[Work instructions]: Give back the records below exactly, omitting the pictures.

[Information given]:
%%
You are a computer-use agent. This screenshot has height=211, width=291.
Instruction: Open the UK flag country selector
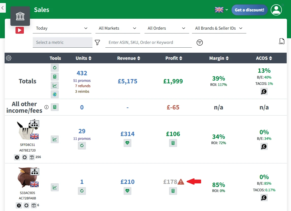[221, 10]
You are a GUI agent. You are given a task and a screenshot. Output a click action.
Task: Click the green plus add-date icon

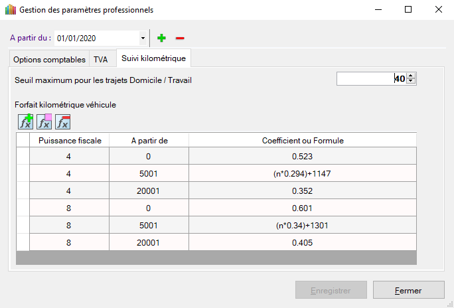tap(161, 38)
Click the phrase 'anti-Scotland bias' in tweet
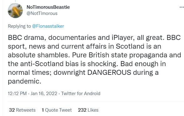The image size is (184, 116). click(x=49, y=64)
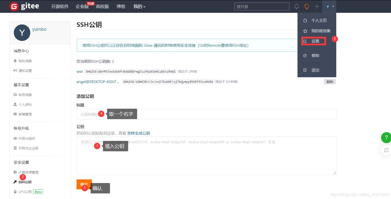Open the 我的 dropdown menu
Screen dimensions: 391x199
click(x=138, y=6)
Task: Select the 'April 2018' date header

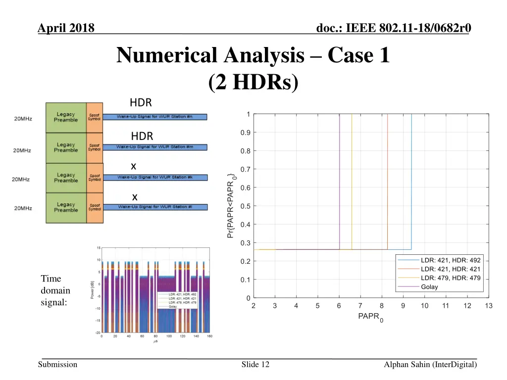Action: point(66,28)
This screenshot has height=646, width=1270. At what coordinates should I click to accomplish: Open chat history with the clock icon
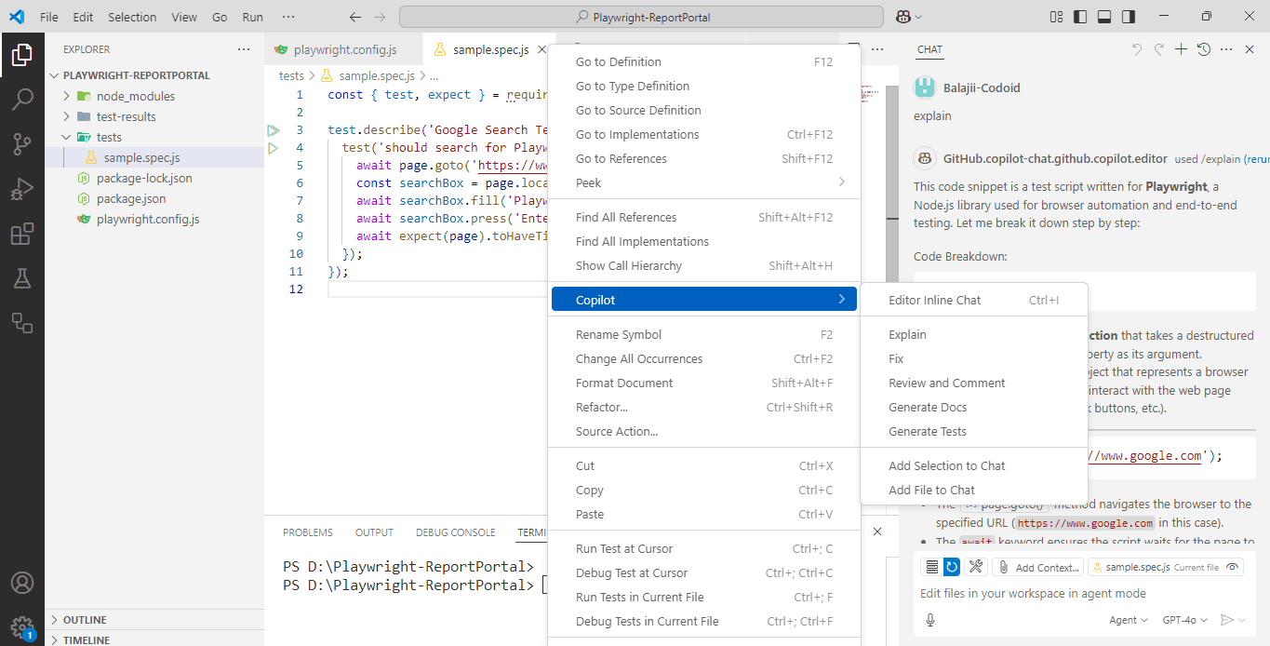(1203, 48)
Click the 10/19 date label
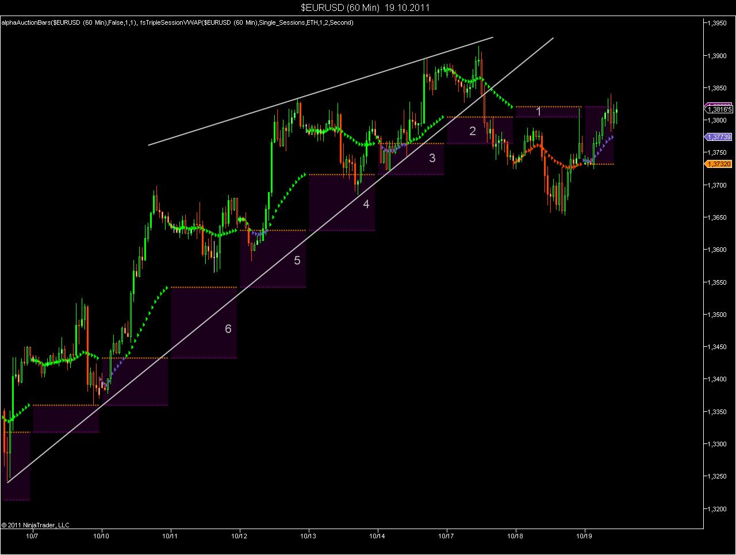The height and width of the screenshot is (555, 736). [x=585, y=535]

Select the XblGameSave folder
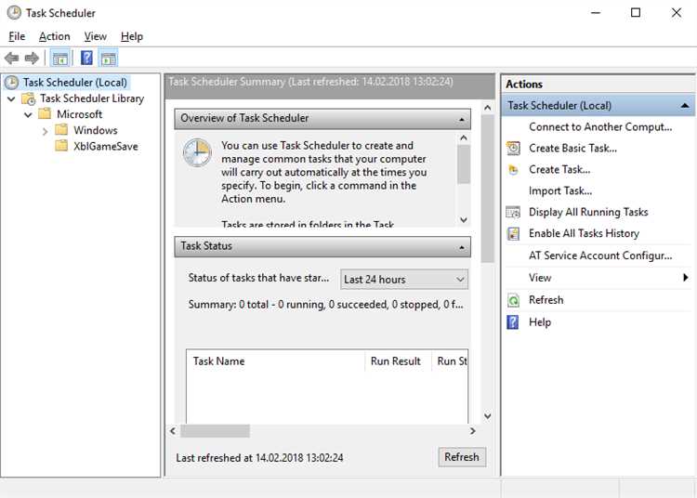(105, 147)
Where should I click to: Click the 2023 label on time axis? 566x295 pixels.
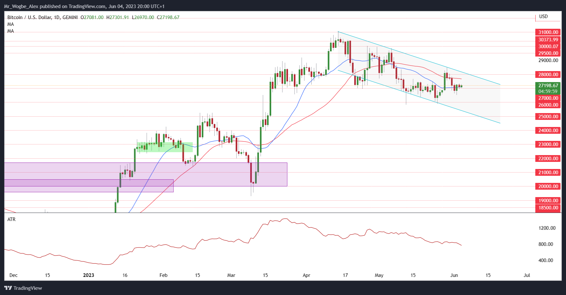point(88,275)
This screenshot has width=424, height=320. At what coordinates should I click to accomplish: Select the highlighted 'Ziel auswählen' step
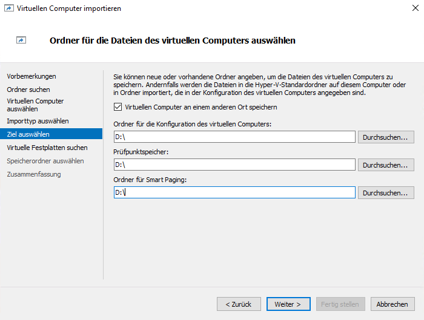click(x=28, y=134)
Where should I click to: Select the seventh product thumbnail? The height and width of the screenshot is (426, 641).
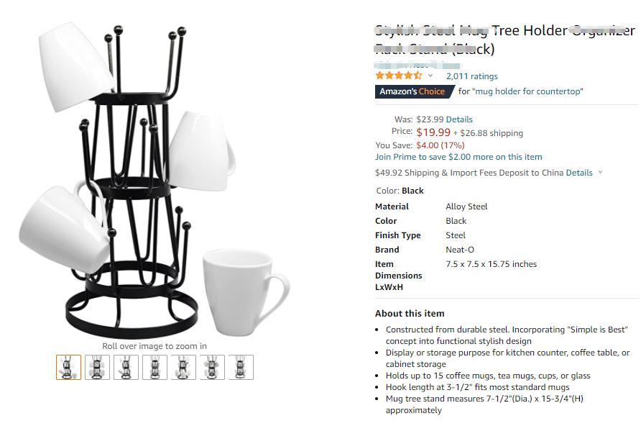click(x=241, y=367)
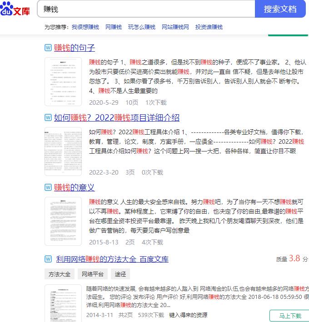Screen dimensions: 309x322
Task: Select the 玩怎么赚钱 suggested search
Action: point(141,27)
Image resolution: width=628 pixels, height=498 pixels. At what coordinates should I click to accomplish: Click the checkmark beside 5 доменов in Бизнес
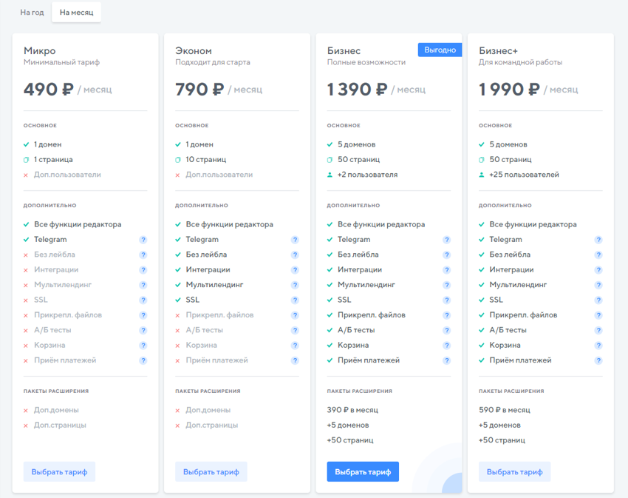click(x=330, y=145)
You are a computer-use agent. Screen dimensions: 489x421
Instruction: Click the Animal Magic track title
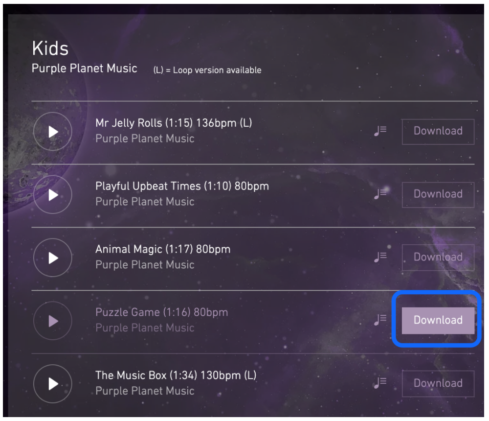click(162, 249)
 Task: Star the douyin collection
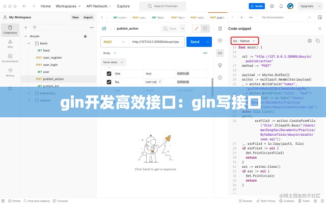click(85, 36)
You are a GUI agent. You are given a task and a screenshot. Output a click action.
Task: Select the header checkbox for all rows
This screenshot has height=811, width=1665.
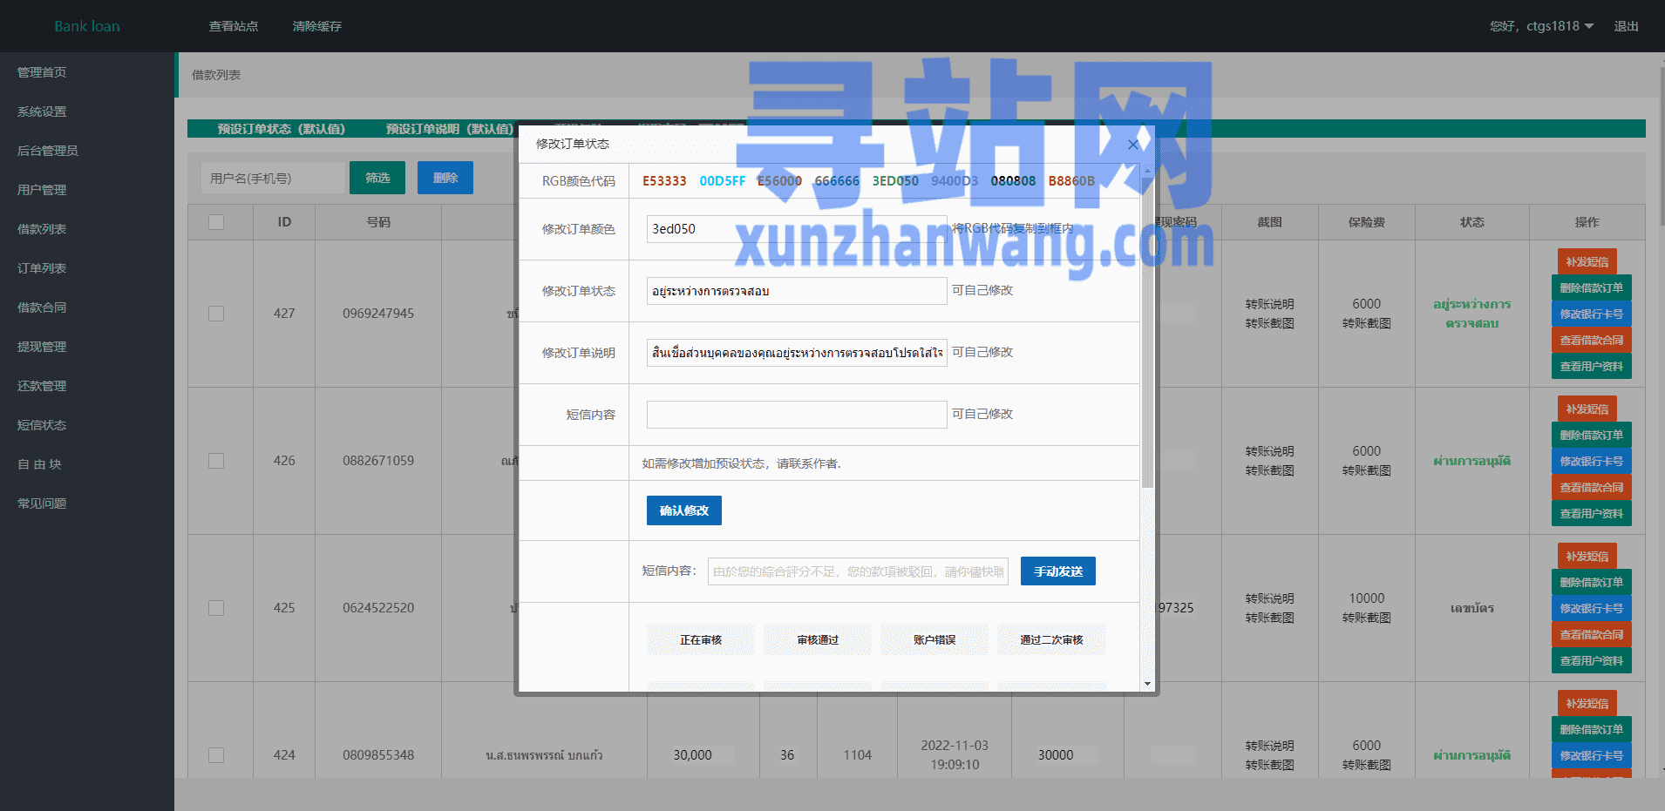pyautogui.click(x=216, y=222)
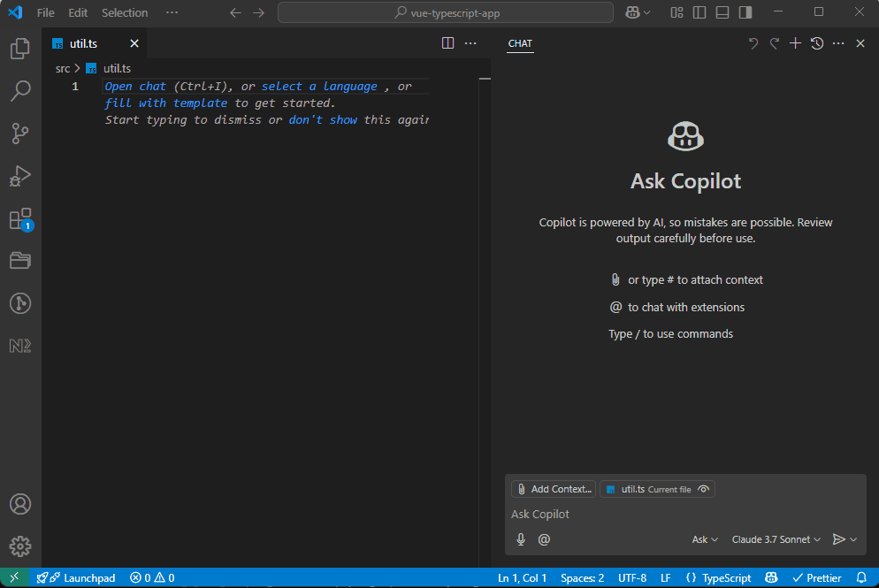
%%
[Reply]:
You are a computer-use agent. This screenshot has height=211, width=291.
Instruction: Open the UK flag country selector
[221, 10]
You are a GUI agent. You are given a task and a screenshot. Output a click action.
Task: Click the green plus add-date icon

tap(161, 38)
Click the phrase 'anti-Scotland bias' in tweet
The image size is (184, 116). click(x=49, y=64)
Open the 我的 dropdown menu
Screen dimensions: 391x199
click(x=138, y=6)
Task: Select the 'April 2018' date header

Action: point(66,28)
This screenshot has height=646, width=1270. At what coordinates should I click to accomplish: Open chat history with the clock icon
(1203, 48)
Click the 10/19 date label
The height and width of the screenshot is (555, 736). [x=585, y=535]

Select the XblGameSave folder
(105, 147)
Where should I click to: Click the 2023 label on time axis? 566x295 pixels.
point(88,275)
This screenshot has width=424, height=320. At what coordinates should I click to accomplish: Select the highlighted 'Ziel auswählen' step
click(x=28, y=134)
Where should I click to: Select the seventh product thumbnail? The height and width of the screenshot is (426, 641).
click(x=241, y=367)
Screen dimensions: 309x322
Task: Select the 玩怎么赚钱 suggested search
Action: point(141,27)
Image resolution: width=628 pixels, height=498 pixels. At what coordinates should I click to accomplish: Click the checkmark beside 5 доменов in Бизнес
click(x=330, y=145)
You are a computer-use agent. Screen dimensions: 489x421
Instruction: Click the Animal Magic track title
click(162, 249)
 Task: Star the douyin collection
click(85, 36)
You are a GUI agent. You are given a task and a screenshot. Output a click action.
Task: Select the header checkbox for all rows
This screenshot has height=811, width=1665.
pyautogui.click(x=216, y=222)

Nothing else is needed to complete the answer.